Seu Vicente interrompeu secamente:
- Não, senhor Paulo, não “podia”, não posso e nem não quero nada que venha de sua pessoa. Eu imaginava que essa situação já estivesse bastante clara. E eu já estou muito velho pra ficar sendo seu garoto de recados. Quer falar com a Célia? Ligue diretamente para ela.
- Seu Vicente, por favor não desligue!
- Essa sua pose de “bom moço”, senhor Paulo, guarde para enganar outro.
- Seu Vicente, eu não tenho o telefone da Célia...
O velho deu o telefone da filha e desligou bruscamente. Paulo ligou para Célia, mas esta se mostrou ainda mais arredia que o pai e da conversa obteve algumas novas informações: eles foram casados por dois anos e tiveram dois filhos. Ele, Paulo, era um calhorda traidor, um monstro enquanto pai, um trator enquanto marido e estava impedido judicialmente de ver os filhos ou de se aproximar de Célia a menos de cem metros de distância. E Célia disse tudo isso acrescentando a frase “como você bem foi informado” ao final da ligação. Soube também, da metralhada verbal recebida, que ele morava num apart hotel ali próximo, visto que na divisão dos bens, a casa havia ficado para Célia e as crianças. E Célia também foi portadora da pior das notícias do dia: seus pais não deviam mais estar vivos, por que Célia estava na justiça para obter uma parte da herança que os velhos deixaram.

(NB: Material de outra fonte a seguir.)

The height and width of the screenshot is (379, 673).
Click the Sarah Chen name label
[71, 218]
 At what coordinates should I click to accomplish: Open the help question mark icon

Paulo segurou o amuleto que Frei Silas lhe dera e percebeu que o cristal havia mudado de cor, estava preto. Não havia mais o que fazer ali, não havia mais para quem ligar, o mundo parecia ter acabado para ele.
Seguiu com o cão para o tal apart hotel e ficou esperando, de longe, perscrutando alguém que se parecesse com ele, pois não havia outra explicação para tanta loucura: alguém havia tomado seu lugar. E era alguém bem cafajeste.
A noite caiu serena, Paulo se aninhou com o cão e esperou o novo dia, que veio sem novidades. Os passantes deixavam cair algumas moedas piedosas, cumprindo o dever de bons cidadãos, cristãos e caridosos e assim Paulo e o cão comeram alguma coisa. Outro dia se passou e mais outro, sem novidades. Os mendigos da rua se juntaram a Paulo, fizeram amizade, dividiram o pouco que tinham. E nada de seu sósia aparecer.
Até que numa tarde o viu. Era um homem alinhado, vestindo um terno escuro, que fumava nervosamente na porta do prédio. Paulo deu um salto do chão e correu até o homem, havia recuperado as forças no ódio que sentia daquela criatura que havia lhe roubado tudo que tinha e havia desprezado e destruído a parte mais linda de sua vida.
- Filho da puta! Quem é você???
Dois seguranças armados renderam Paulo e o prostraram de joelhos ante o homem, que se agachou, segurou o rosto de Paulo e sorriu cinicamente.
- Você está vivo? Ora vejam só!
Paulo foi arrastado para um carro e recebeu uma pancada violenta na nuca, que o fez desfalecer. Quando recobrou os sentidos, abriu os olhos e viu uma constelação amarela no chão, reconheceu o odor fétido da favela e desejou morrer.